1415P - Long-term safety of regorafenib (REG) in advanced gastrointestinal stromal tumors (GIST): updated safety data of the phase 3 GRID trial

Abstract

Background

The GRID trial showed that REG improves progression-free survival (primary endpoint; data cutoff January 2012) versus placebo in patients (pts) with advanced GIST after failure of imatinib and sunitinib (Lancet 2013; 381: 295). At progression, placebo pts could cross over to REG treatment and pts randomized to REG could continue. We present an updated safety analysis of pts in GRID who were treated with REG at any time (any REG; AR) and of the subgroup who had long-term REG (LTR) treatment (>1 year).

Methods

Of the 199 randomized pts (n = 133 REG; n = 66 placebo), 58 placebo pts crossed over to REG. At the time of this analysis (June 2015), a total of 190 pts (95%) were treated with AR and 75 (38%) had LTR. Starting dose was REG 160 mg once daily for the first 3 weeks of each 4-week cycle.

Results

The LTR group tended to have a better ECOG status (PS0: AR 57%/LTR 69%; PS1: AR 43%/LTR 31%). A similar proportion were ≥65 yrs of age (AR 32%; LTR 31%) and treated in the third-line (56%; 61%) or fourth-line and higher settings (44%; 39%). Median (range) treatment duration was 8.8 months (0.02– 48.4) for AR and 22.7 months (12.0 – 48.4) for LTR. Median daily dose was 146.7 mg (AR) and 121.8 mg (LTR). All pts had an NCI-CTCAE (v4.0) treatment-emergent adverse event (TEAE), with the majority occurring in the first months of treatment and significantly lower rates in subsequent months.

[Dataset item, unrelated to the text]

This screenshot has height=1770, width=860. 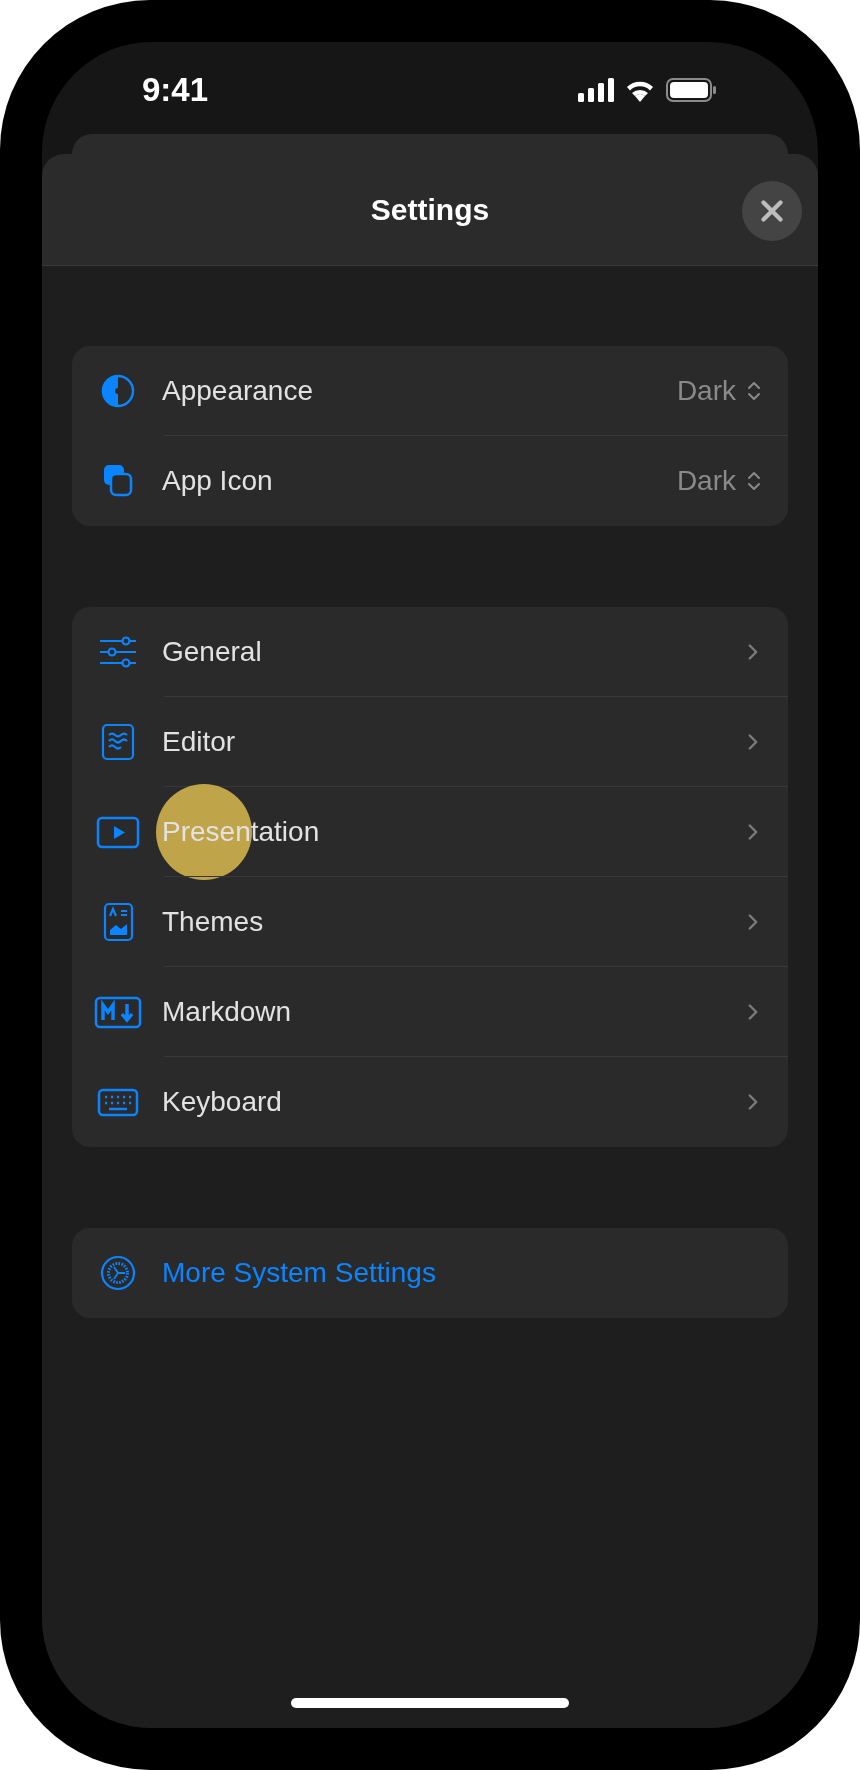 What do you see at coordinates (430, 1012) in the screenshot?
I see `settings-row: Markdown` at bounding box center [430, 1012].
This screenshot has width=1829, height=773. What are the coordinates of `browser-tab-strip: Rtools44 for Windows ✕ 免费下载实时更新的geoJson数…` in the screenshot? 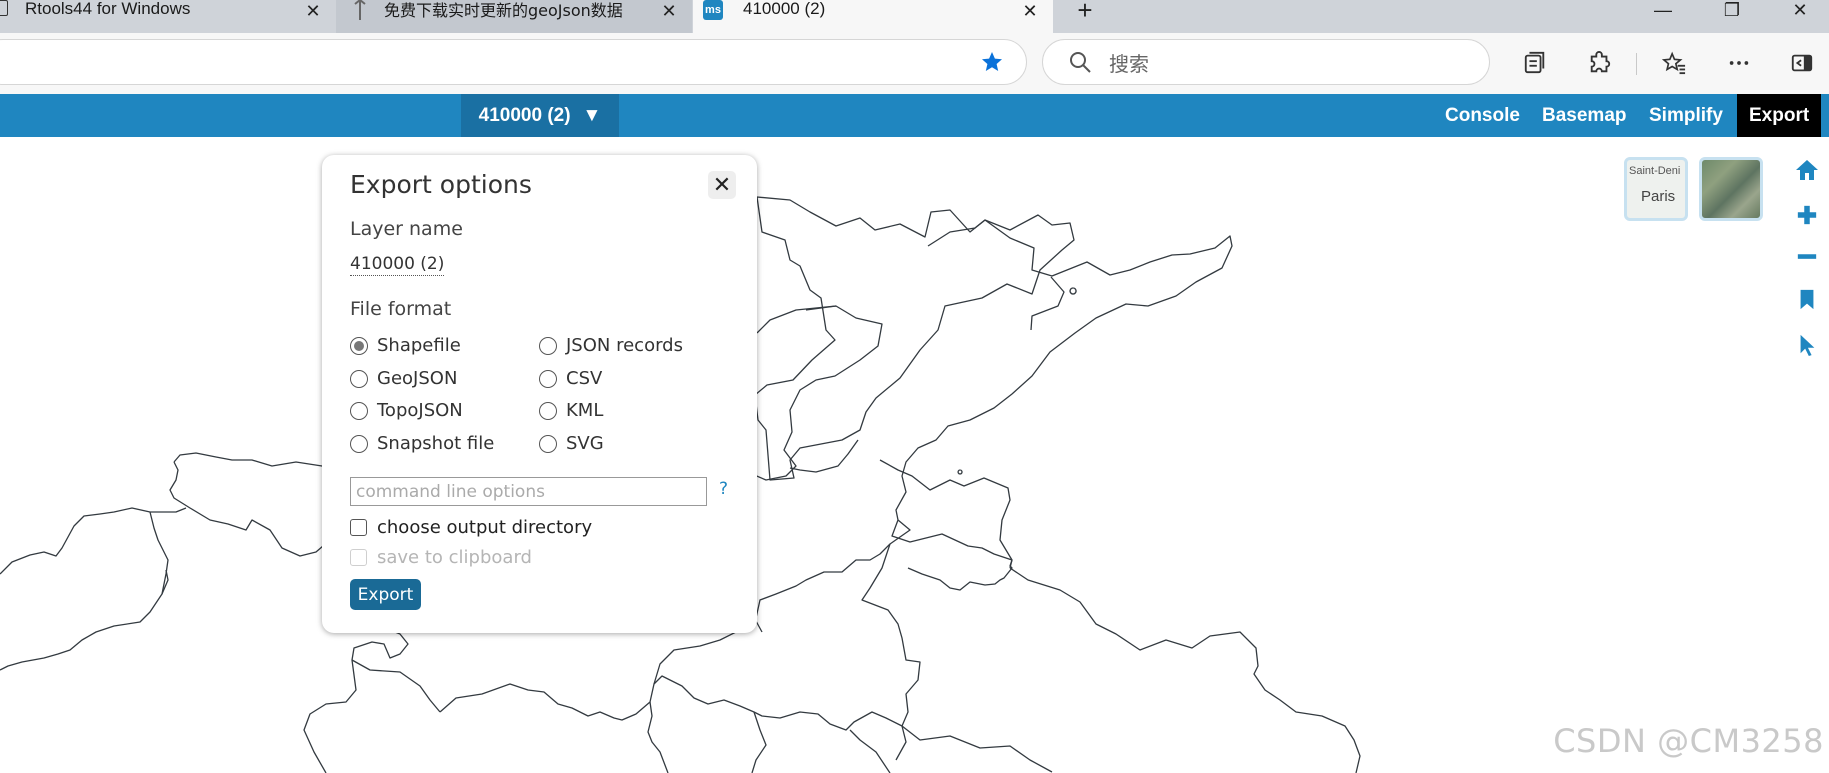 It's located at (914, 16).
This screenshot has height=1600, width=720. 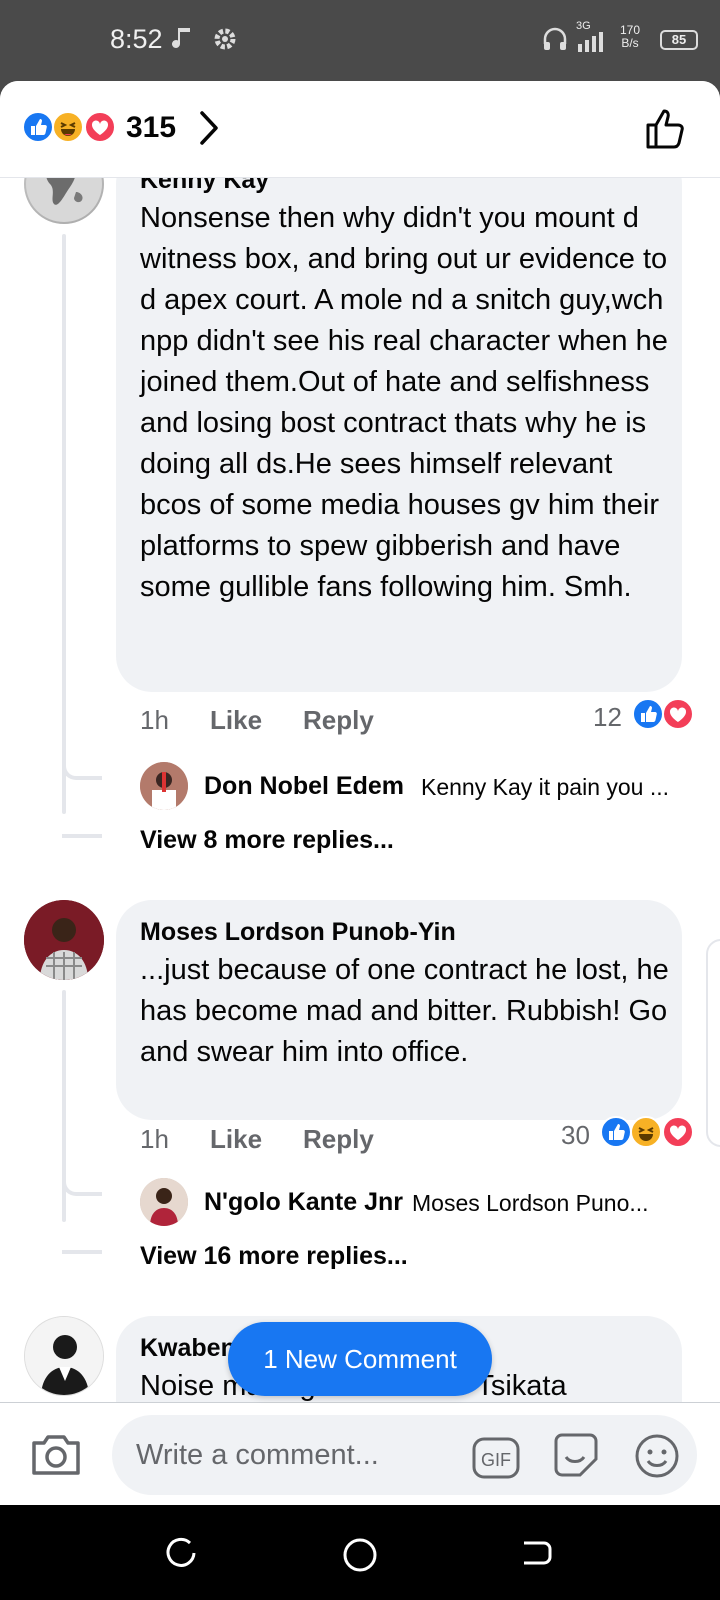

Most common REG-related grade ≥3 TEAEs included (AR; LTR): hand–foot skin reaction (20.5%; 28.0%); hypertension (24.2%; 34.7%); diarrhea (7.4%; 13.3%); fatigue (4.7%, 4.0%); and oral mucositis (2.1%, 2.7%). Although rates of treatment modifications due to REG-related TEAEs were higher in the LTR group (66.8% AR; 82.7% LTR), discontinuation rates due to REG-related TEAEs were similar (8.9% AR; 10.7% LTR), with the majority of events leading to discontinuation reported only once. There were no additional REG-related deaths since the primary analysis.

Conclusions

Patients who had LTR tended to have a better ECOG status. The updated safety profile of GIST pts treated with REG in GRID is consistent with the profile reported at primary study completion. For pts treated with REG >1 year, no unexpected safety findings were observed.

Clinical trial identification

NCT01271712

Legal entity responsible for the study

Bayer

Funding

Bayer

Disclosure

G.D. Demetri: Stock ownership: Kolltan Pharmaceuticals, Blueprint Medicines, G1 Therapeutics, Caris, Champions Oncology, Bessor Pharmaceuticals. Advisory board: Bayer, Novartis, Pfizer, Lilly, EMD-Serono, Sanofi Oncology, Janssen Oncology, GlaxoSmithKline, Daiichi-Sankyo, Ariad, AstraZeneca, WIRB Copernicus Group, ZioPharm, Polaris Pharmaceuticals, Kolltan Pharmaceuticals, Blueprint Medicines, G1 Therapeutics, Caris, Champions Oncology, Bessor Pharmaceuticals. Board of directors: Blueprint Medicines Board of Directors. Corporate-sponsored research: Bayer, Novartis, Pfizer, EMO-Serono, Sanofi Oncology, Janssen Oncology, Glaxo-Smith-Kline (all to Dana-Farber). P. Reichardt: Advisory board: Amgen; ARIAD; Bayer; GlaxoSmithKline; Novartis; Pfizer; PharmaMar Corporate sponsored research: Novartis. Y-K. Kang, J-Y. Blay: Advisory board: Bayer, Novartis. H. Joensuu: Stock ownership: Orion Pharma Advisory board: Blueprint Medicines, Ariad. C. Kappeler, A. Wagner: Other substantive relationships: Bayer (employment). C. Wuchter-Czerwony, J. Chung: Other substantive relationships: Bayer employment. P.G. Casali: Advisory board: Amgen Dompé, ARIAD, Bayer, Blueprint Medicines, Eisai, GSK, Lilly, Merck SD, Merck Serono, Novartis, Pfizer, PharmaMar Corporate-sponsored research: Amgen Dompé, Bayer, Eisai, GSK SK, Novartis, Pfizer, PharmaMar (all institution).